Она говорила бессмысленные слова, однако этого было достаточно, чтобы собраться с духом и задать вопрос, который она так хотела задать.

– Скажите, вы знали девушку по имени Вирджиния Эшли? Рыжая, стройная, очень красивая. У нее был друг, мужчина с длинными темными волосами, собранными в хвост… Он носил черный плащ. Вы не видели их поблизости?

Преподобный Холмс ненадолго задумался.

– Кажется, нет, – ответил он наконец. – Но я не уверен… Понимаете, память меня подводит. Забываю лица… Рыжая? Нет. Но я поищу ее, если она ваша подруга. Как, вы сказали, ее зовут?

– Нет, не надо, – отозвалась Элис. – Это пустяки. Я просто предположила, что вы могли бы ее знать. А теперь мне пора. Спасибо вам большое.

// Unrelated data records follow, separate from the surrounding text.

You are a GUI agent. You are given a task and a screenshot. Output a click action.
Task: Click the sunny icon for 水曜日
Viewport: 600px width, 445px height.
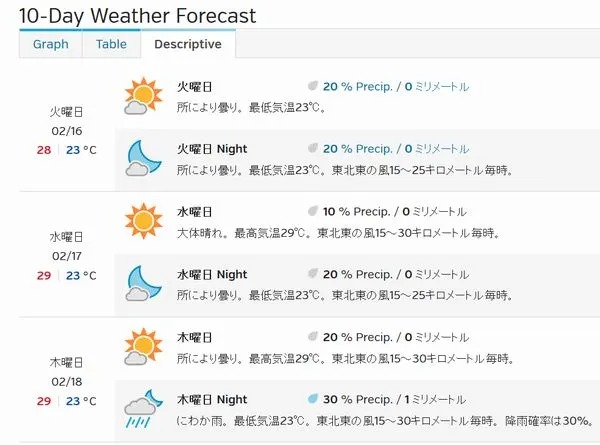(144, 221)
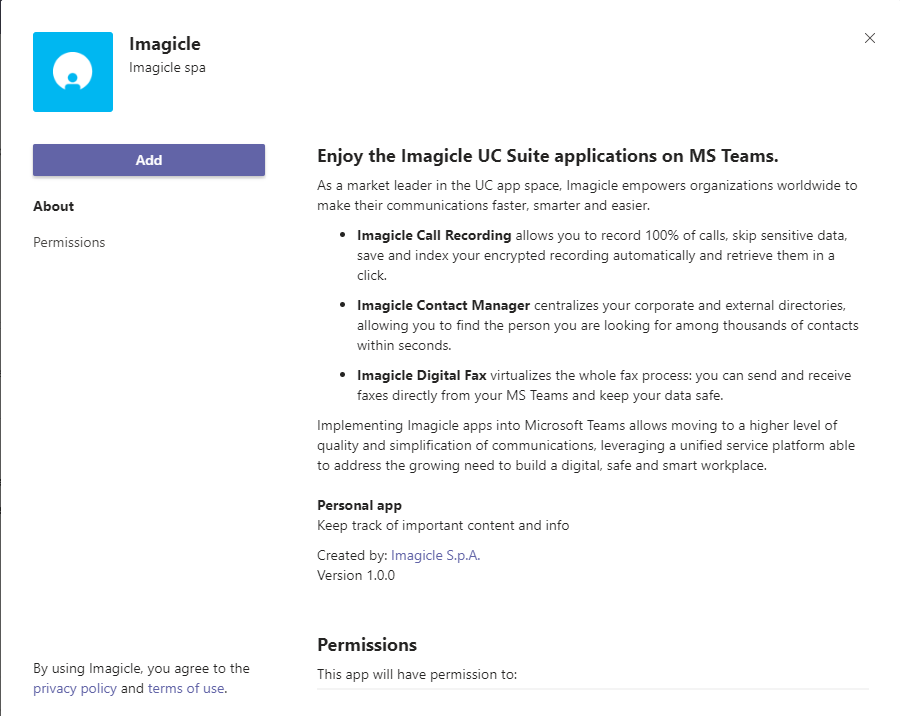The height and width of the screenshot is (716, 900).
Task: Switch to the Permissions tab
Action: pyautogui.click(x=69, y=242)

С этими словами она повернулась, вышла из церкви и почти бегом покинула кладбище. Следы ночного происшествия были убраны, осталось лишь опрокинутое надгробие да несколько бессмысленных каракулей, сделанных красной краской из баллончика. Луг за оградой озаряло яркое солнце, и путь через поля до Кембриджа так сильно отличался от дороги, проделанной во сне, что Элис почувствовала себя лучше. Нет, это точно был сон. Даже следы через пшеничное поле (три цепочки рядом и четвертая поодаль, осторожно петляющая по краю в тени) наверняка оставлены кем-то другим.

И пока Элис шла к городу, какая-то тень тихо проскользнула в церковь и помедлила у входа в ризницу. Свет из витражного окна бросал разноцветные блики на яркие волосы прихожанки. Несколько мгновений она созерцала священника, молча стоявшего у алтаря, затем почти бесшумно направилась к нему. Ее туфельки без каблуков едва касались каменного пола, пока она с кошачьей грацией бежала к алтарю. Когда она приблизилась, огонь лампады погас, но священник этого не заметил.